The Pushkin State Museum of Fine Arts in Moscow will soon take over the running of Russia’s National Centre for Contemporary Arts, whose nine branches extend from Kaliningrad on the Baltic Sea to Tomsk some 4,000km east. The merger, which follows plans to open a “Pushkin Modern” inspired by Tate Modern in London, confirms the museum’s broad ambitions in contemporary art.
“We are in the process of understanding the opportunities, which are huge, of working across our country’s considerable expanse,” and particularly with young people, says Marina Loshak, the Pushkin’s director. Several new NCCA branches are under discussion for the university cities of Khabarovsk, Tyumen and Novosibirsk. Rather than “simply bringing masterpieces” to the regional art centres, the Pushkin wants to “use the local energy” to develop projects with communities, Loshak says.
The Russian culture minister, Vladimir Medinsky, announced the merger in July, saying that NCCA staff had appealed for the transfer from Rosizo, the ministry’s exhibitions branch, to the Pushkin. The NCCA, founded in the early 1990s by Soviet Nonconformist figures, has been shaken by a series of ideological and financial scandals. The legal handover to the Pushkin is due to be completed early next year.
It is not yet clear how the NCCA will be funded after the move. Local governors are supportive, Loshak says, “since all of this is connected with regional development”. She said in July that new partners were lined up to “fully subsidise” the NCCA’s expansion. Talks have already been held with the federal trade and industry minister to expand the Ural Industrial Biennial in Yekaterinburg, a signature project of the NCCA there.

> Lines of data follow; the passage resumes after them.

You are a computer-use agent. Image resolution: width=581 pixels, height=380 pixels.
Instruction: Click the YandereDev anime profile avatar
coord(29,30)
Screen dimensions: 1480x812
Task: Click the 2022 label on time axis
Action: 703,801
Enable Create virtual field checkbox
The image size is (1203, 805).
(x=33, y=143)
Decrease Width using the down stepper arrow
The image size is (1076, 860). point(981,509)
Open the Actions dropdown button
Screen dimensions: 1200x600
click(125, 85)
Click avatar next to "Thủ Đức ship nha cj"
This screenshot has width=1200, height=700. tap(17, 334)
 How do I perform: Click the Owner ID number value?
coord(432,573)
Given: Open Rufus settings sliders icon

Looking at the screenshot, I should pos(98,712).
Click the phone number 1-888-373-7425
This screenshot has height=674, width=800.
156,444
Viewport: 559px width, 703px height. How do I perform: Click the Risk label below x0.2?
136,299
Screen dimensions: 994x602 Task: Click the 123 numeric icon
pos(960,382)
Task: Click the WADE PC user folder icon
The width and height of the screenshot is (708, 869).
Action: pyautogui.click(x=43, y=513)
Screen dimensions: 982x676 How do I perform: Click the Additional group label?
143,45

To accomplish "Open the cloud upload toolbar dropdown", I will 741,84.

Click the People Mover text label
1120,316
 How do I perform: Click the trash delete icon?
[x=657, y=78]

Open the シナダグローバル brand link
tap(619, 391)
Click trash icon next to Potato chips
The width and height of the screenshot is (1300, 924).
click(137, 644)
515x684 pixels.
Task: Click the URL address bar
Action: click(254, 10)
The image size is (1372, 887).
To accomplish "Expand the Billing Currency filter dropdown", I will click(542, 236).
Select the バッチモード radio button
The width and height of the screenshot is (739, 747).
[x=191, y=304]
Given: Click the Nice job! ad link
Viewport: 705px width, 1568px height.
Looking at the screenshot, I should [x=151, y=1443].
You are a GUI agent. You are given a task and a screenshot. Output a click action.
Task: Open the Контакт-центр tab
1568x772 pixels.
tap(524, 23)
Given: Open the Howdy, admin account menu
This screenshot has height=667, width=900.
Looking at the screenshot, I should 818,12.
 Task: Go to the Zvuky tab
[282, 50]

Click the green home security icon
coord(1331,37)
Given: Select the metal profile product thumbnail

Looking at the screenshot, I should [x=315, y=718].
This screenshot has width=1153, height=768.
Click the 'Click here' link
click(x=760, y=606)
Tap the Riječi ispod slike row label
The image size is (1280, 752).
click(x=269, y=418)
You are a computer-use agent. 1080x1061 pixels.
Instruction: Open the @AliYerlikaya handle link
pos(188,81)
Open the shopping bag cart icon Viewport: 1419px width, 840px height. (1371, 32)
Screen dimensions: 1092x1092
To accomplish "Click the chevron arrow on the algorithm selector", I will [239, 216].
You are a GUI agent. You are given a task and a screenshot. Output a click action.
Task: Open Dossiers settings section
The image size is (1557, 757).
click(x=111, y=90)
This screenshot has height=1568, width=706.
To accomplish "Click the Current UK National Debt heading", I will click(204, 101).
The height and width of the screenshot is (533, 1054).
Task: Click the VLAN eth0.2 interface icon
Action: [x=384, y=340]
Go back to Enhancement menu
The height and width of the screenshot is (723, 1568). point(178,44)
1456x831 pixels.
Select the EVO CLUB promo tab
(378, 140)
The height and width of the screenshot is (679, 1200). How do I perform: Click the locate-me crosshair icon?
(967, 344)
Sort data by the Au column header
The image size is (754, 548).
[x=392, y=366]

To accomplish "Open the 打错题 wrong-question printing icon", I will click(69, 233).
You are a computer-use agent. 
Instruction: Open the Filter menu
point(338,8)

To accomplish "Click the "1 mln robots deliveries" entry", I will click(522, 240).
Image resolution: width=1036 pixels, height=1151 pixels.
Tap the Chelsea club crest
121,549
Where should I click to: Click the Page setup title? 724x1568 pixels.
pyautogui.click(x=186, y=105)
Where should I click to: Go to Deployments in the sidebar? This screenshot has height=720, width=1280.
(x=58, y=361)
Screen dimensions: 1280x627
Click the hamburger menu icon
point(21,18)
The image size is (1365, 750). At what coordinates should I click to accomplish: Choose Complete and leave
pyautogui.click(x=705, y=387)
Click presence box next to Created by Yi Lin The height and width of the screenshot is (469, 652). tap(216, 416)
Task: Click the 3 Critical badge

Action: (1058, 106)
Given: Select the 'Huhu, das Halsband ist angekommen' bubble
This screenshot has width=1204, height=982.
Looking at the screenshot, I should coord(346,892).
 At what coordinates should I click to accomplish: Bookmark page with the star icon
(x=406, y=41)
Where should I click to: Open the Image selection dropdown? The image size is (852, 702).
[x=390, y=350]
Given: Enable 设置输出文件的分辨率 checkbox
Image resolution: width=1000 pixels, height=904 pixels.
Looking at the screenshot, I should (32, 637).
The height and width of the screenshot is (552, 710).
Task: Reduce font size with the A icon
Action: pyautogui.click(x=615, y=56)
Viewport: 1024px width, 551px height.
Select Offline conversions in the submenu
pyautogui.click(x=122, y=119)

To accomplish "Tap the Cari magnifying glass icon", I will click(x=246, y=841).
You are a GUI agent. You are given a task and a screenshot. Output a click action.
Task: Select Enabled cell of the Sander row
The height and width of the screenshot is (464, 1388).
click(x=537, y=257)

The regional centres could also be a platform for international projects such as artist Alexander Ponomarev’s Antarctic Biennale, Loshak says, in which “the artist is the main actor, not a bureaucrat or a politician”. She hopes to build on the federally-funded initiative Nemoskva (More than Moscow), which has brought international artists and curators to Russia’s regions, by establishing broad exchanges with locations beyond the traditional European art hubs. “I dream of marrying Nemoskva with a Neparizh and Nelondon,” she says.